Segment Start: Entries shown
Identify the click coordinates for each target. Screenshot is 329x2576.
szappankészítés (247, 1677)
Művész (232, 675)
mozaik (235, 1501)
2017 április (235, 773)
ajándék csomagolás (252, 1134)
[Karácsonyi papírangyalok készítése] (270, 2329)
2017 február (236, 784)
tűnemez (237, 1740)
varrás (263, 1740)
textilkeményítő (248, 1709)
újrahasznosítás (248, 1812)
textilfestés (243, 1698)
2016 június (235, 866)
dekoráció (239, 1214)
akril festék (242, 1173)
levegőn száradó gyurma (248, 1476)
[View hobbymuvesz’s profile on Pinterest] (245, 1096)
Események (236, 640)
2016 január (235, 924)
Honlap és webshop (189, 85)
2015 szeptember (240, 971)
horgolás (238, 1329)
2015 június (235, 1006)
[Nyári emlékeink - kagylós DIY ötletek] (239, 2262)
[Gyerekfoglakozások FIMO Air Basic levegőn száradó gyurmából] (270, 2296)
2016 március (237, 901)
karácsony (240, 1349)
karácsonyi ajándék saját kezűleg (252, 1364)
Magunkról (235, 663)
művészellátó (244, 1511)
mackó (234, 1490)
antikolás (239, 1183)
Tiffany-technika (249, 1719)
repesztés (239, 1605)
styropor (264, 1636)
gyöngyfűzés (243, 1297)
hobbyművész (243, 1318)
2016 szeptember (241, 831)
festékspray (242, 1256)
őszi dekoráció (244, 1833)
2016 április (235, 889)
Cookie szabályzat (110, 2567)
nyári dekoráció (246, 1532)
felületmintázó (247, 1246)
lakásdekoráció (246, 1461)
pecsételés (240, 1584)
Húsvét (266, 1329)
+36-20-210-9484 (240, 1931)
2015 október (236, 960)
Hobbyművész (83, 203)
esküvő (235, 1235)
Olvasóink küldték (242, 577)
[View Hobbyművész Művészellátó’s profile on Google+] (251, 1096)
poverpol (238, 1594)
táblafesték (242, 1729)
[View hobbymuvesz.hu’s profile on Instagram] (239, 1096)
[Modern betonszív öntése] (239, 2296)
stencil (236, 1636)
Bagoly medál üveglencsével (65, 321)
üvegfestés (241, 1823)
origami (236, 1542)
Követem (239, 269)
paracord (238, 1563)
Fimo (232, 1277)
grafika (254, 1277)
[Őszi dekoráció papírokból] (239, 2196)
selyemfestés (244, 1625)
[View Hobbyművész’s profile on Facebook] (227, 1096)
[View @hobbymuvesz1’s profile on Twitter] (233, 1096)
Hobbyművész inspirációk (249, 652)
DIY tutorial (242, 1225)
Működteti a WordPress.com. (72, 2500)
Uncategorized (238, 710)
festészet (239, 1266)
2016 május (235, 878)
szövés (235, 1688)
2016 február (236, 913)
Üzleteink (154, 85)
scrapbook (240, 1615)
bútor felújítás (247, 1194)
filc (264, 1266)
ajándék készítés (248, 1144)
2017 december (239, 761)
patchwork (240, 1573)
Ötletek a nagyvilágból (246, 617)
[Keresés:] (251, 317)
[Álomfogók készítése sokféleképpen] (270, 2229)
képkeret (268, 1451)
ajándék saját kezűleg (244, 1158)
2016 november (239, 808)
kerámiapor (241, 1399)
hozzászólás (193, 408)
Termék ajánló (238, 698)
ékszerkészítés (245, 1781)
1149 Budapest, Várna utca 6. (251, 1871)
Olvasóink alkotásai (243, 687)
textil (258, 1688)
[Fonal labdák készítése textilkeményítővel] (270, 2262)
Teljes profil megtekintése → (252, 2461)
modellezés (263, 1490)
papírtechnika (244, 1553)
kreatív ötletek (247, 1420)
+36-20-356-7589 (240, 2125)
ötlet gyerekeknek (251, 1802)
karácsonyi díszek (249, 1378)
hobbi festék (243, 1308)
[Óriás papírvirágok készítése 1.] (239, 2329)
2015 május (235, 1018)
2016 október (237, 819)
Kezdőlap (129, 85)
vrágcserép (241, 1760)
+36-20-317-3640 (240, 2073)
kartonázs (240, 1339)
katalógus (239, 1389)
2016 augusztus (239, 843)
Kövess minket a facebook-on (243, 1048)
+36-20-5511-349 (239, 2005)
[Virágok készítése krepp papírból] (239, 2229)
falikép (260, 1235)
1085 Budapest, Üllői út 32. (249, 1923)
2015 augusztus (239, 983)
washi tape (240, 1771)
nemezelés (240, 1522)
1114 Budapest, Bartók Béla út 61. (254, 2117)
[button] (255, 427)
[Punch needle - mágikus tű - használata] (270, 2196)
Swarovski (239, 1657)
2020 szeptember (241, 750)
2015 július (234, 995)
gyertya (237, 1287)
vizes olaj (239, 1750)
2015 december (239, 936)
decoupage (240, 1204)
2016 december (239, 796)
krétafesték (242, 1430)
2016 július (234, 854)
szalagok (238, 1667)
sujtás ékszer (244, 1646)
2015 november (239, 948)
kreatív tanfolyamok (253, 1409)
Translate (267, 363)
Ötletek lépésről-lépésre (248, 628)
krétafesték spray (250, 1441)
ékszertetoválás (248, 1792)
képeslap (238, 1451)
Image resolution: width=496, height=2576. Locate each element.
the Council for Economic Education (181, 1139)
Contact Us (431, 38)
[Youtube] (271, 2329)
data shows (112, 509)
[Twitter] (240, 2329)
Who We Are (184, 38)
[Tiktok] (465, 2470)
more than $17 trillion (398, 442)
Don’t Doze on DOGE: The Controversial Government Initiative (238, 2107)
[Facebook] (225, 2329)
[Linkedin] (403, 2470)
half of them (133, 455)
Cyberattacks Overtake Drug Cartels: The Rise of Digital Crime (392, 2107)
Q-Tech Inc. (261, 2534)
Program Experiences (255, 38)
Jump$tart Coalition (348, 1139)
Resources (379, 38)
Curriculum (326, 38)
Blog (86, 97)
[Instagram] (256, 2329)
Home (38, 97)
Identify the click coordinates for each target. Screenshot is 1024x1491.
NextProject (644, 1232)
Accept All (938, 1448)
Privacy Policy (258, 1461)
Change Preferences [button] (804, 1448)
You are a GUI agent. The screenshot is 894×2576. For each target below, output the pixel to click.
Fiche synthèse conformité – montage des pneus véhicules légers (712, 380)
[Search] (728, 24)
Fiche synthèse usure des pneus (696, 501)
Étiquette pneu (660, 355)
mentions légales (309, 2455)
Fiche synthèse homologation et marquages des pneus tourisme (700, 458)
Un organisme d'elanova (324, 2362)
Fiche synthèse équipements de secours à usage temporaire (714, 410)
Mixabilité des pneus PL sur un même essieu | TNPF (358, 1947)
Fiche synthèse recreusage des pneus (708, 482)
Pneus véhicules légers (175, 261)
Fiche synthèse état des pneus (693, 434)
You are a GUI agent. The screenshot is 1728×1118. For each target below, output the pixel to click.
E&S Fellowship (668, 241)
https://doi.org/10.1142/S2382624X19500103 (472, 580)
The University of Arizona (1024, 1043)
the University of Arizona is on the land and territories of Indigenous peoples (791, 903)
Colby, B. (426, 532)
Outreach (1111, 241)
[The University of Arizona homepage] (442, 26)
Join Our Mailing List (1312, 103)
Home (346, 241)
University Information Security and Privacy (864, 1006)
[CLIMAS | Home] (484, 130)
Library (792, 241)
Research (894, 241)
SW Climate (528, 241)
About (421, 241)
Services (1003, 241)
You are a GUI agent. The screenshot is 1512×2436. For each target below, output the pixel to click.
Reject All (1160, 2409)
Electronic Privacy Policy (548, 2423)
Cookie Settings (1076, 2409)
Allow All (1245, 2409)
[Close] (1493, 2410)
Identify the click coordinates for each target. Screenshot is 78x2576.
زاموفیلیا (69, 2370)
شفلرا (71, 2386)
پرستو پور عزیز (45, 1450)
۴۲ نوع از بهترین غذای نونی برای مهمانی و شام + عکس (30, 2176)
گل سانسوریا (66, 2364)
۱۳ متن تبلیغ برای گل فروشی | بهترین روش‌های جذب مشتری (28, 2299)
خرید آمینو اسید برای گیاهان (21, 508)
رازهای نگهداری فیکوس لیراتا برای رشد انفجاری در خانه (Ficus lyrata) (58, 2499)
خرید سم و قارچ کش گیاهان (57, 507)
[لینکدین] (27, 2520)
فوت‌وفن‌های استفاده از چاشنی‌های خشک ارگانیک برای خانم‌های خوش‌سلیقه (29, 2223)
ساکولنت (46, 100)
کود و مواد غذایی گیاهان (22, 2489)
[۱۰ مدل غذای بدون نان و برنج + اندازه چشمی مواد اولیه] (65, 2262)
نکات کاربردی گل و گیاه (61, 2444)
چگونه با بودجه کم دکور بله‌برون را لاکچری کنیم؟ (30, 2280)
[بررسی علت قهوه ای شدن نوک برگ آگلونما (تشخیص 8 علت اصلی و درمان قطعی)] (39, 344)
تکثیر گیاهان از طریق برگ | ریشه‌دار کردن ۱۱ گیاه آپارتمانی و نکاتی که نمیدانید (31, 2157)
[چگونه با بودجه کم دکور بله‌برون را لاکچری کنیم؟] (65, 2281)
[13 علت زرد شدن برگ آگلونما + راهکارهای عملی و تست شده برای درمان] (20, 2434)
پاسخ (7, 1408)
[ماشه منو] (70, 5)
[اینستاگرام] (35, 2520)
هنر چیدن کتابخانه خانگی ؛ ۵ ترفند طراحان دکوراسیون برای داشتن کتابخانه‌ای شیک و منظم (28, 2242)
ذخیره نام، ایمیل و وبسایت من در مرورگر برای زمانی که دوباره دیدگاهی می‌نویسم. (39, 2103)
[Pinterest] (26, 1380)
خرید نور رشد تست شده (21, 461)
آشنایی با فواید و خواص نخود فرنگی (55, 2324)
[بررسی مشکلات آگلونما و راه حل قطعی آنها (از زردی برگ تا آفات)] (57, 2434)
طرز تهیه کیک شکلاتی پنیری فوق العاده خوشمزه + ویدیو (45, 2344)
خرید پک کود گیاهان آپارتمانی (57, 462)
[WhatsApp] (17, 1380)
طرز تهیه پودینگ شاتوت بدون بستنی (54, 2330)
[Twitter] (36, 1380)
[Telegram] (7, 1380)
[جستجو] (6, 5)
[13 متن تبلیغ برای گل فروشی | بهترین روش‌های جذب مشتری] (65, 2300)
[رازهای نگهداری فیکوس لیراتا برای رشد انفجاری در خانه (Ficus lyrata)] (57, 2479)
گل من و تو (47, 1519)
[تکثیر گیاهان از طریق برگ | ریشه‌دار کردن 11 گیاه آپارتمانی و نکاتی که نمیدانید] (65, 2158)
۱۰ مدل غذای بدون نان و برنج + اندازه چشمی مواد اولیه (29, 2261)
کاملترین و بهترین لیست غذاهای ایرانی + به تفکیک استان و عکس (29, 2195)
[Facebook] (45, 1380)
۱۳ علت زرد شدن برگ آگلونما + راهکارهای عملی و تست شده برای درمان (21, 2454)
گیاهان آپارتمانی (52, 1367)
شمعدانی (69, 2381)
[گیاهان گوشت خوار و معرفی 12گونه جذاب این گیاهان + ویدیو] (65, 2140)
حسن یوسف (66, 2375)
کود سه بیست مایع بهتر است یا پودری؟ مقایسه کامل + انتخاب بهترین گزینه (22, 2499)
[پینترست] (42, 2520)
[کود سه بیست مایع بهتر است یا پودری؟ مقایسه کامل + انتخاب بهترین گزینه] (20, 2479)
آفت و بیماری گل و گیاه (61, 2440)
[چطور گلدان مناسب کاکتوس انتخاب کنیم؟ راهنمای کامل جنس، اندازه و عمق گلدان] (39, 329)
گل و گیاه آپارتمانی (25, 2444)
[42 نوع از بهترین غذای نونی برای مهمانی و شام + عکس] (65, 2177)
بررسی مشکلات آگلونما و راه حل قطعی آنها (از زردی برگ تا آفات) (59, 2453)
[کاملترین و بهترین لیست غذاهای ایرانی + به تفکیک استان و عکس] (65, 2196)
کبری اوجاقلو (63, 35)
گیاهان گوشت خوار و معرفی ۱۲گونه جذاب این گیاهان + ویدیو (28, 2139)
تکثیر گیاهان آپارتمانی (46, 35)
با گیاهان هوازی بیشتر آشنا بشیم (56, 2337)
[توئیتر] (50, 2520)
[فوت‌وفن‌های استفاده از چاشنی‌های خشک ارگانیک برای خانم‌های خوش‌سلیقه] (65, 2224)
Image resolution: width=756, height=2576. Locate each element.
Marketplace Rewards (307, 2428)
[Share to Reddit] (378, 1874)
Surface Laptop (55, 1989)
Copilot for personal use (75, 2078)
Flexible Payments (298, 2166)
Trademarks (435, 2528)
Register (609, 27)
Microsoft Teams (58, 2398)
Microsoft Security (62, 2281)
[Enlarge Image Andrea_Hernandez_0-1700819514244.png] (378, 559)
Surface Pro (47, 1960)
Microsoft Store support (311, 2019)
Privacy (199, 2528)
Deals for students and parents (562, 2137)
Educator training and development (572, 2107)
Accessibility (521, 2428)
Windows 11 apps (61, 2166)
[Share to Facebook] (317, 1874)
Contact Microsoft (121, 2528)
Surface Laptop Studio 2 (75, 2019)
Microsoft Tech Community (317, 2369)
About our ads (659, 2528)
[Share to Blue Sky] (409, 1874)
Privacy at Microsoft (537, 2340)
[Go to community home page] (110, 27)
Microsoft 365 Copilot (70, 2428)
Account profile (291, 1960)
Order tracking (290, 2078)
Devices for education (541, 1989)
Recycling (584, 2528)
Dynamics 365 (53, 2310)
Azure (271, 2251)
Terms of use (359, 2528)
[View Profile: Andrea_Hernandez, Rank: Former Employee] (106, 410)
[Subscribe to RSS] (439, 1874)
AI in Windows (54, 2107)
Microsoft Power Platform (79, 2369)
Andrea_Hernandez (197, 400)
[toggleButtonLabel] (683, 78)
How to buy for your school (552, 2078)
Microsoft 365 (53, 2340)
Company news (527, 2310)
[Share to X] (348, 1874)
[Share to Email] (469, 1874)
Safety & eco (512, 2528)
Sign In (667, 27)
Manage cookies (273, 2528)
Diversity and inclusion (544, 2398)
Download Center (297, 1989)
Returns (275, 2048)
Segment End: Entries shown
→ **Task directions**
Transcribe the records above exactly, beginning at the line that contains "[Álomfogók készítése sokféleképpen]" and ending with the line that contains "Curriculum (326, 38)", both included, and nothing else.

→ **Solution below**
[Álomfogók készítése sokféleképpen] (270, 2229)
képkeret (268, 1451)
ajándék saját kezűleg (244, 1158)
2016 november (239, 808)
kerámiapor (241, 1399)
hozzászólás (193, 408)
Termék ajánló (238, 698)
ékszerkészítés (245, 1781)
1149 Budapest, Várna utca 6. (251, 1871)
Olvasóink alkotásai (243, 687)
textil (258, 1688)
[Fonal labdák készítése textilkeményítővel] (270, 2262)
Teljes profil megtekintése → (252, 2461)
modellezés (263, 1490)
papírtechnika (244, 1553)
kreatív ötletek (247, 1420)
+36-20-356-7589 (240, 2125)
ötlet gyerekeknek (251, 1802)
karácsonyi díszek (249, 1378)
hobbi festék (243, 1308)
[Óriás papírvirágok készítése 1.] (239, 2329)
2015 május (235, 1018)
2016 október (237, 819)
Kezdőlap (129, 85)
vrágcserép (241, 1760)
+36-20-317-3640 (240, 2073)
kartonázs (240, 1339)
katalógus (239, 1389)
2016 augusztus (239, 843)
Kövess minket a facebook-on (243, 1048)
+36-20-5511-349 (239, 2005)
[Virágok készítése krepp papírból] (239, 2229)
falikép (260, 1235)
1085 Budapest, Üllői út 32. (249, 1923)
2015 augusztus (239, 983)
washi tape (240, 1771)
nemezelés (240, 1522)
1114 Budapest, Bartók Béla út 61. (254, 2117)
[button] (255, 427)
[Punch needle - mágikus tű - használata] (270, 2196)
Swarovski (239, 1657)
2020 szeptember (241, 750)
2015 július (234, 995)
gyertya (237, 1287)
vizes olaj (239, 1750)
2015 december (239, 936)
decoupage (240, 1204)
2016 december (239, 796)
krétafesték (242, 1430)
2016 július (234, 854)
szalagok (238, 1667)
sujtás ékszer (244, 1646)
2015 november (239, 948)
kreatív tanfolyamok (253, 1409)
Translate (267, 363)
Ötletek lépésről-lépésre (248, 628)
krétafesték spray (250, 1441)
ékszertetoválás (248, 1792)
képeslap (238, 1451)
Image resolution: width=496, height=2576. Locate each element.
the Council for Economic Education (181, 1139)
Contact Us (431, 38)
[Youtube] (271, 2329)
data shows (112, 509)
[Twitter] (240, 2329)
Who We Are (184, 38)
[Tiktok] (465, 2470)
more than $17 trillion (398, 442)
Don’t Doze on DOGE: The Controversial Government Initiative (238, 2107)
[Facebook] (225, 2329)
[Linkedin] (403, 2470)
half of them (133, 455)
Cyberattacks Overtake Drug Cartels: The Rise of Digital Crime (392, 2107)
Q-Tech Inc. (261, 2534)
Program Experiences (255, 38)
Jump$tart Coalition (348, 1139)
Resources (379, 38)
Curriculum (326, 38)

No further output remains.